** START The records **
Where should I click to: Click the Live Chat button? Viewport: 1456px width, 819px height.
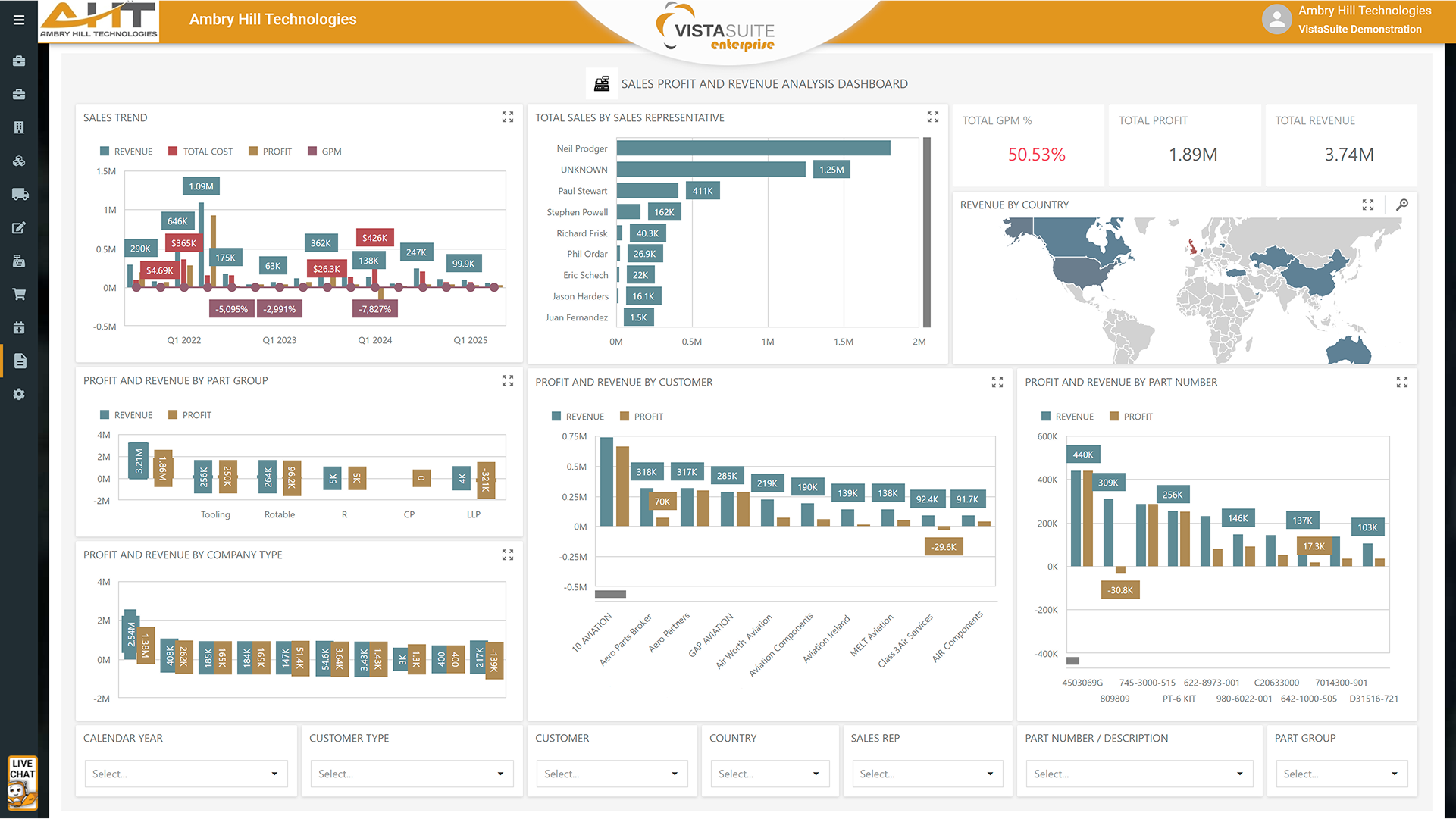pyautogui.click(x=22, y=783)
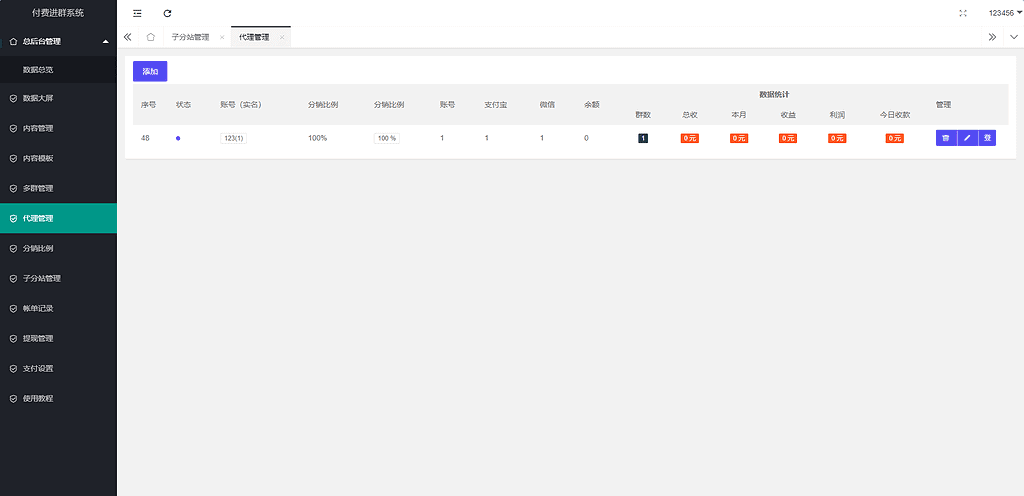Open 提现管理 in the sidebar
The height and width of the screenshot is (496, 1024).
38,338
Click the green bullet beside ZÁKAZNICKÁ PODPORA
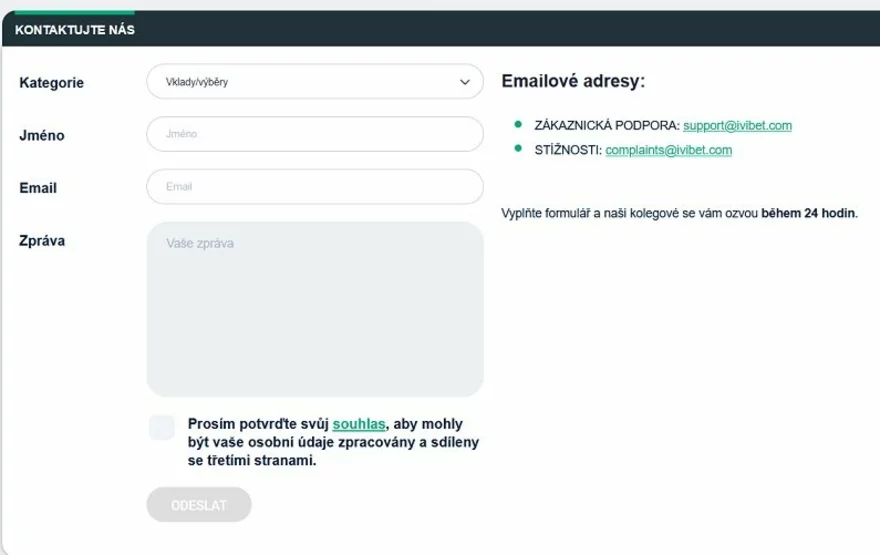880x555 pixels. [x=518, y=124]
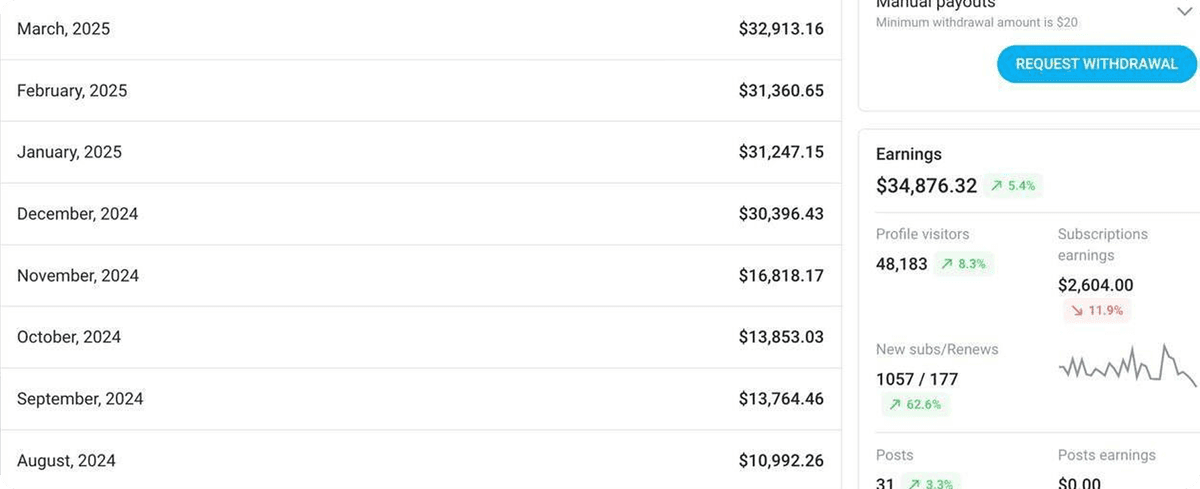Click the earnings 5.4% increase arrow badge

[x=1013, y=186]
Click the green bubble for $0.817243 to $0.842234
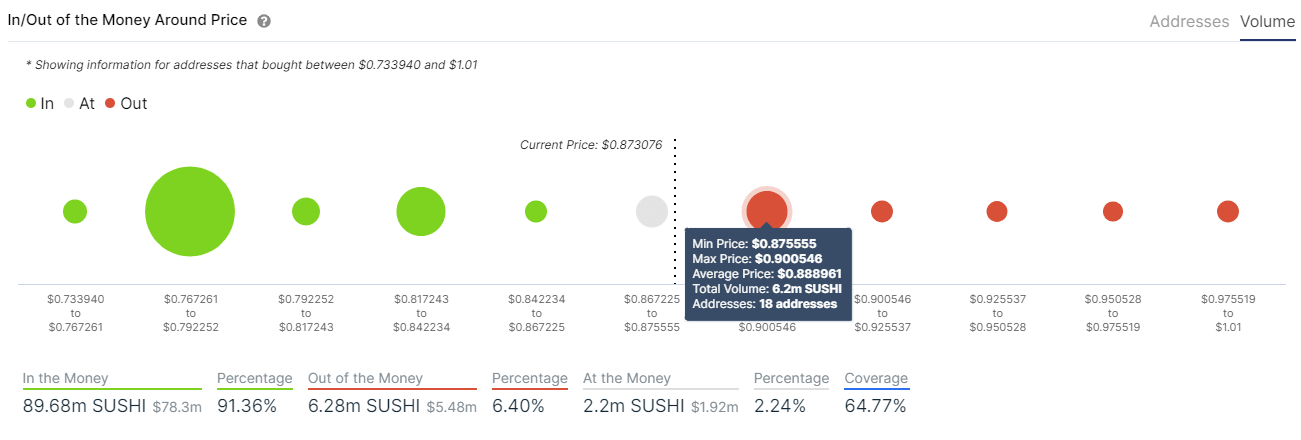The height and width of the screenshot is (440, 1301). tap(421, 212)

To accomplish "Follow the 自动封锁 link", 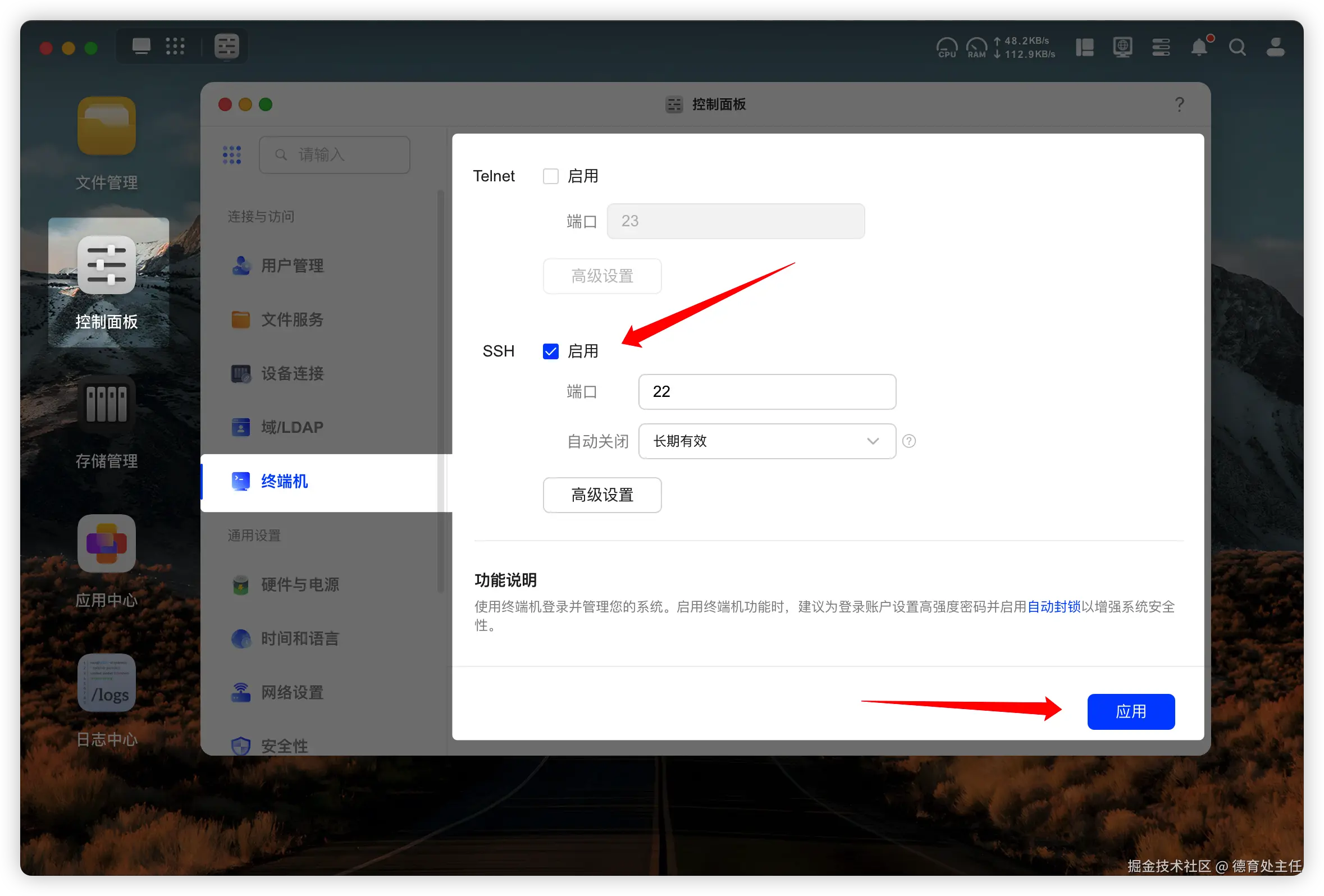I will tap(1053, 607).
** END The records **
§ **Given request**
Reproduce the rows above verbatim, from the very beginning through the line containing "The height and width of the screenshot is (440, 1301).", and omit the pictures.

§ **Exercise response**
Where should I click to: Click the Live Chat button? Viewport: 1456px width, 819px height.
pyautogui.click(x=22, y=783)
Open 提现管理 in the sidebar
The height and width of the screenshot is (496, 1024).
38,338
Click the green bullet beside ZÁKAZNICKÁ PODPORA
880x555 pixels. [x=518, y=124]
Click the earnings 5.4% increase arrow badge

[x=1013, y=186]
Click the green bubble for $0.817243 to $0.842234
The height and width of the screenshot is (440, 1301). tap(421, 212)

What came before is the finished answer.